So technically my oldest daughter is 25 months old. She turned 2, three days after my second daughter was born. Yes, I knew having children so close together was going to be hard. Not getting a shower every day, eating when they napped, and interrupted sleep at night, were all things I expected. Just when I felt I had mastered the skill of being a Mom, another baby entered my life.
I planned on giving her all my love and attention, but I forgot one little thing. I had two now! So I learned to juggle, real quick. Multitasking was my new survival mode. I read a book to my older daughter to get her to eat 3 bites of breakfast, while I nursed my newborn. I rocked the baby to sleep, while coloring with my toddler. I cooked dinner for my family, had a mini dance party with my oldest in the kitchen and burped the youngest over my shoulder without burning anything…a miracle, really. But as challenging as that all was, it wasn’t the most difficult part for me to handle as a Mom of two. The Mom Guilt. That was the most difficult to juggle.
When I first came home with my second born from the hospital, I knew I would have some baby blues. My hormones were all over the place with my first baby, so I was ready for the water works. But the reason I cried, almost every morning for about a month, had everything to do with the Mom Guilt that weighed so heavily on my heart. My routine with my older daughter had changed. We weren’t running off to library story times every day, or visiting our toddler/mommy friends during the week anymore. I wasn’t crafting some new activity for her to try at home or planning an exciting trip to a new museum. I was at home, with a newborn glued to my arms and my toddler looking at me, saying, “Mommy sit, Mommy play”. And all I could do was cry. I felt like I couldn’t be 100% there for my daughter, because truthfully, I couldn’t. At the time, my priority had to be my newborn baby. I needed to feed her, change her and hold her all day. When I couldn’t hold my older daughter, she would scream for me. That would break my heart, every time. During the day, there was little time to get down on the ground and play with her. And that made me feel so guilty as a Mom. My relationship had definitely changed with my oldest daughter. She was no longer my baby, she was my big girl. Realizing this new dynamic was really hard for me to come to terms with. But once I had, my older daughter and I were finally able to step into these new roles that made our days together fun, productive, and somewhat sane.

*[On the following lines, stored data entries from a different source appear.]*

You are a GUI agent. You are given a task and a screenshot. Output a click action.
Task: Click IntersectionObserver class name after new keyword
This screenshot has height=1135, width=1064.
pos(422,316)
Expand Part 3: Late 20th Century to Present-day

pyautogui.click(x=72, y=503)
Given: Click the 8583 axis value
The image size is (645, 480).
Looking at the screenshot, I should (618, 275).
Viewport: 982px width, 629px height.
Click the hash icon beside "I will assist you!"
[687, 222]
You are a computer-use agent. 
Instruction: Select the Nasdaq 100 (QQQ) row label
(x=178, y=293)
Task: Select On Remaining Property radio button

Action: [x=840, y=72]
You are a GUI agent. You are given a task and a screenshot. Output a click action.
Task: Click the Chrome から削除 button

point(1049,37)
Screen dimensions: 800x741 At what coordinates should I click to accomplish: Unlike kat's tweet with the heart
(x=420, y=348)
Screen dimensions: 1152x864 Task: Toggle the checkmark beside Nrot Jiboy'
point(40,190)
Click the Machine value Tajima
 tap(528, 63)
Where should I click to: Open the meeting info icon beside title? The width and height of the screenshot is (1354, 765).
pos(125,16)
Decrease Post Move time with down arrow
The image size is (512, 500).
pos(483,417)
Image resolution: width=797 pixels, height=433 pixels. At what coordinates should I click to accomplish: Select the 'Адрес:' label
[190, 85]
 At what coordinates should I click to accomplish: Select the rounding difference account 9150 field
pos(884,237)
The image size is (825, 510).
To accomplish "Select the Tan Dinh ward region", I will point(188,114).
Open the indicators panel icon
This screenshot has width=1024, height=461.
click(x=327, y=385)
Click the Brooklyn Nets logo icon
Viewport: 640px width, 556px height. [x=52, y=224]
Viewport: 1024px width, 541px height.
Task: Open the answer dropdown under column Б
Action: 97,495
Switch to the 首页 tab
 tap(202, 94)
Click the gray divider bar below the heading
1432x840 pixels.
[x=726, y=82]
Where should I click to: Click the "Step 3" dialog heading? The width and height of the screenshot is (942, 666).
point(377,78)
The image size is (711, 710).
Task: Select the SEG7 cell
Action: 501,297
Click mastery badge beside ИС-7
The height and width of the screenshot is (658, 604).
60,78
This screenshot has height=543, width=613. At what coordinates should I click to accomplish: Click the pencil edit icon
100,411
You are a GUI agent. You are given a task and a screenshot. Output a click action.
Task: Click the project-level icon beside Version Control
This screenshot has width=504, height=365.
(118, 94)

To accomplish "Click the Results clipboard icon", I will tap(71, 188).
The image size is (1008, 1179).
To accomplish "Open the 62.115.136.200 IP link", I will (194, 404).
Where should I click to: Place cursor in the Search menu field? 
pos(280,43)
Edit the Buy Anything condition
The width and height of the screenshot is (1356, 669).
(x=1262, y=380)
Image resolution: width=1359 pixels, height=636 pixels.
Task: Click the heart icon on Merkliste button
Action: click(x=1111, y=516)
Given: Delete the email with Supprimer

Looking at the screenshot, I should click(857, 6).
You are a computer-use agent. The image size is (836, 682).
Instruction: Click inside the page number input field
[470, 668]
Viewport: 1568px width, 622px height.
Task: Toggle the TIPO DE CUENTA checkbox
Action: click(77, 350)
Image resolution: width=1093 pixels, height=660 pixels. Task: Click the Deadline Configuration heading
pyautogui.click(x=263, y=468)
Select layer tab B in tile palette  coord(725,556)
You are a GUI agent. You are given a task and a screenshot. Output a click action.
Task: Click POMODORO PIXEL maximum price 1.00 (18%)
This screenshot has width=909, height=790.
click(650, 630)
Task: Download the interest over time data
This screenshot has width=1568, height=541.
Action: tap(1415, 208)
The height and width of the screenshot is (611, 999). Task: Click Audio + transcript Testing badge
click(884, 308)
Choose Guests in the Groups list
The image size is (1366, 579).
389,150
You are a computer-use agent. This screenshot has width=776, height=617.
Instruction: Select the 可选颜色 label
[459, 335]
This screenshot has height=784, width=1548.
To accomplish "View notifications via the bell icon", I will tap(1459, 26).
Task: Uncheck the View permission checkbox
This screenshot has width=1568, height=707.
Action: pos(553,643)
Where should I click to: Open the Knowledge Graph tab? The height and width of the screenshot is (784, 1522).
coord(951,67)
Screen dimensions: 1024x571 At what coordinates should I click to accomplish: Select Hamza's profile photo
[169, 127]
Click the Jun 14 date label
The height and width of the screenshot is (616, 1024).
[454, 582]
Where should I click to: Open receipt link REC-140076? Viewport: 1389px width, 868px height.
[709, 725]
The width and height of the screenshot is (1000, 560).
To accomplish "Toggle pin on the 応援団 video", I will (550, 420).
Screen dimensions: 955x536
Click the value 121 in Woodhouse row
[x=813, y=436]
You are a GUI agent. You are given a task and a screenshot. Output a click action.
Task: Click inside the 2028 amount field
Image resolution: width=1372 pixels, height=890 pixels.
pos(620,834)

At home during the week, I was outnumbered. I needed a frickin plan to get me through the day, and keep my myself afloat. I pulled out the Ergobaby carrier, strapped my youngest daughter onto my chest, and got stuff done. That carrier, is a God sent! With that thing I could clean the dishes, feed and dress my toddler, do the laundry and play many games with my oldest all before lunch time. I also took the opportunity to share the load with my toddler. When I folded laundry, I gave her the job of putting it in the basket for me. When it came time for a little sister diaper change, she was there handing me the diaper. Giving my toddler little jobs here and there, really made her feel included, and it helped me out too! Fostering independence in a 2 year old, was the greatest thing I could have done. She wanted control and power over everything, so I gave it to her in all our household duties. And as time went on, I realized that she began to play on her own more frequently, and needed my attention less and less. My baby was growing up, so that I could finally take care of my new baby.
My Mom Guilt still lives on but it is most certainly not as bad as it was in the beginning. Sometimes I wonder if I am giving my newborn enough stimulation, and sometimes I wonder if I have been neglecting my toddler. Are they learning enough? Am I enough for them? But then I see my older daughter kiss her sister on her forehead, and my little baby look up at her with a smile. And I think, well, maybe I’m not doing half bad at being a Mom of two after all.